Bristol-Myers Squibb’s new antiviral medication Baraclude should quickly become established as the first-line agent of choice for treating people with hepatitis B virus infection, thanks to its potency and low propensity to cause resistance.
That is the view of Alfredo Alberti of the University of Padova in Italy, who presented clinical data on the drug, just approved for marketing in Europe, at the International Symposium on Viral Hepatitis and Liver Disease in Paris yesterday.
The clinical profile of Baraclude (entecavir triphosphate) also makes it an ideal core agent for use in combination therapy for HBV, a treatment paradigm that is just starting to be proposed for HBV patients.
Baraclude has been launched into a marketplace currently dominated by GlaxoSmithKline’s Zeffix (lamivudine), the most widely-used agent, as well as Gilead Sciences’ Hepsera (adefovir dipivoxil). But B-MS’ product has data showing that it is more effective than lamivudine in completely clearing virus from the blood.

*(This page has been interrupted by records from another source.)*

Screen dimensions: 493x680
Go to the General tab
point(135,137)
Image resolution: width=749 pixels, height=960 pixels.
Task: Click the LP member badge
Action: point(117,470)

Baraclude was approved last March in the USA and made just $5 million in 2005, although momentum behind the product seems to be growing with $11 million in first-quarter 2006 sales. Meanwhile, Zeffix turnover came in at $67 million in the first quarter, while Hepsera made $43 million.
Alberti noted that Baraclude answers some of the current limitations of oral antiviral therapy for HBV, including a lack of potency, limited responses and a high resistance rate, while the other treatment option, interferon alfa therapy, is really only suitable for a subgroup of patients and has a response rate of just 20%-30%.

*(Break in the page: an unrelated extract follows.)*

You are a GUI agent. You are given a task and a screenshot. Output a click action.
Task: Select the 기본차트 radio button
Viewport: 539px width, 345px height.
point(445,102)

“Entecavir should substitute for lamivudine in treatment, compete with adefovir in lamivudine-resistant patients and reduce the use of interferon in HBV patients,” he told journalists at the ISVHLD.
Geoffrey Dusheiko of the Royal Free Hospital in London told PharmaTimes that no mutations conferring resistance to entecavir have been identified in patients who have not already received treatment with lamivudine, so it appears that the genetic barrier to resistance with the drug is high.
“But it is likely just a matter of time for resistance to develop,” he said, adding that the emergence of resistance will probably be the prompt for studies to test combination therapies, with greater antiviral activity that should make the stimulation of resistance mutations in HBV less likely.
Baraclude is due to be tested in combination with either adefovir or tenofovir, according to Richard Colonno, vice president of infectious disease drug discovery at B-MS.
He also told PharmaTimes that three-year data on the drug would be presented later this year at the American Association for the Study of Liver Diseases conference in Boston, and B-MS is planning to continue studies out to 5-8 years in order to gauge the effects of the drug on clinical outcomes such as cirrhosis and liver cancer.
The incidence and prevalence of HBV is rising in Europe, mainly because of high levels of immigration from areas of the world where the disease is more widespread, according to Dusheiko, and he called for a targeted screening campaign to help identify and treat carriers of the virus.
This should concentrate on groups such as migrant populations, as well as other, higher-risk groups such as intravenous drug users, although he acknowledged this is a sensitive issue and would have to be handled carefully to stigmatisation.
84% of the six million increase in the UK’s population in recent years has come from immigration, he noted, and the newcomers, often young and sexually active “are the people we are seeing in our clinics.” The benefits of screening just need to be explained clearly, he said.
Dusheiko also said it is unfortunate that the UK is one of only a handful of developed countries that does not provide routine immunisation against HBV as part of its childhood vaccination programme.